Guerra en la Estratosfera, by Salvador Mestres
Guerra en la Estratosfera

Salvador Mestres Palmeta was one of the principal Spanish comic artists of the early 20th century, but he was also known for his animation work. During the 1930's, he was present in most of the magazines published by El Gato Negro and its successor Bruguera, such as Pulgarcito, for which he created the western strip 'Tom Relámpango' in 1936.

Terrible Decepcion, by Salvador Mestres (Almanaque TBO 1965)
Terrible Decepción (Almanaque TBO 1965)

In the magazine Shirley Temple, he drew 'El Tresoro Maldito' (1936), 'Mae Blond la Mujer Fantasma' (1937), and in Aventuras the police comic 'El Héroe Público No. 1 contra el Enemigo Público No. 1' (1936) and the oriental 'Gong!' (1936). For the looks of his characters, he picked popular actors of the time, such as Marlène Dietrich, Clark Gable and of course Shirley Temple.

strip for TBO, by Salvador Mestres

Additionally, he was present in Camaradas with stories like 'Aventuras de Tres Lanceros Bengalies' (1937) and the fantastic 'Guerra en la Estratosfera' (1937), which is considered a classic from this period.

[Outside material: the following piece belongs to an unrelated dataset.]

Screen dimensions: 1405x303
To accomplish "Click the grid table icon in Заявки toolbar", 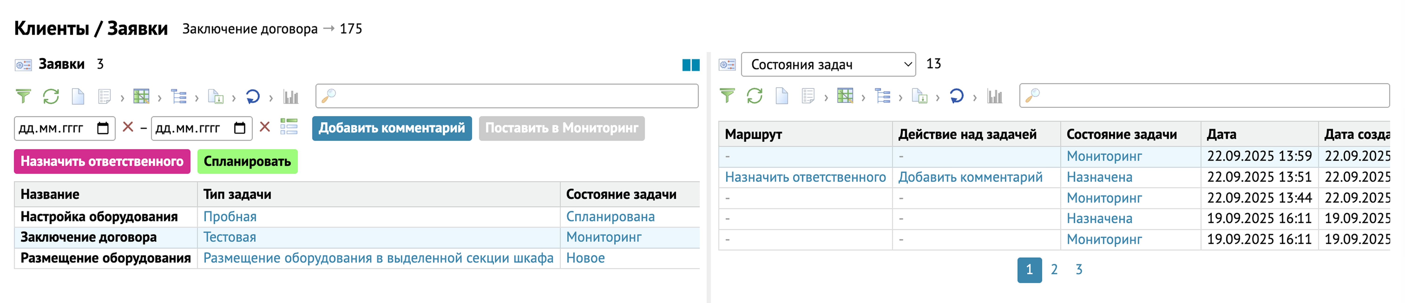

After the Second World War, he drew for the comic books 'El Capitán Cobra' (1948), 'El Diablo Negro' (1948) and 'Aventuras de Guerra' (1951). Mestres has also drawn for Pocholo, Xut! and TBO.

Columna Durruti, by Salvador Mestres
Columna Durruti

In the early 1940s, Mestres also developed important work as a writer and director of animated shorts for the company Hispano Grafic Films. Among his credits are 'El diablo oportuno' (1940), 'Pulgarcito' (1942) and 'La isla mágica' (1942). By 1950, eh was designing toy projectors for Novedades Poch in Barcelona, ​​such as the Micro Cinema, that projected drawings by Mestres and Alfons Figueras.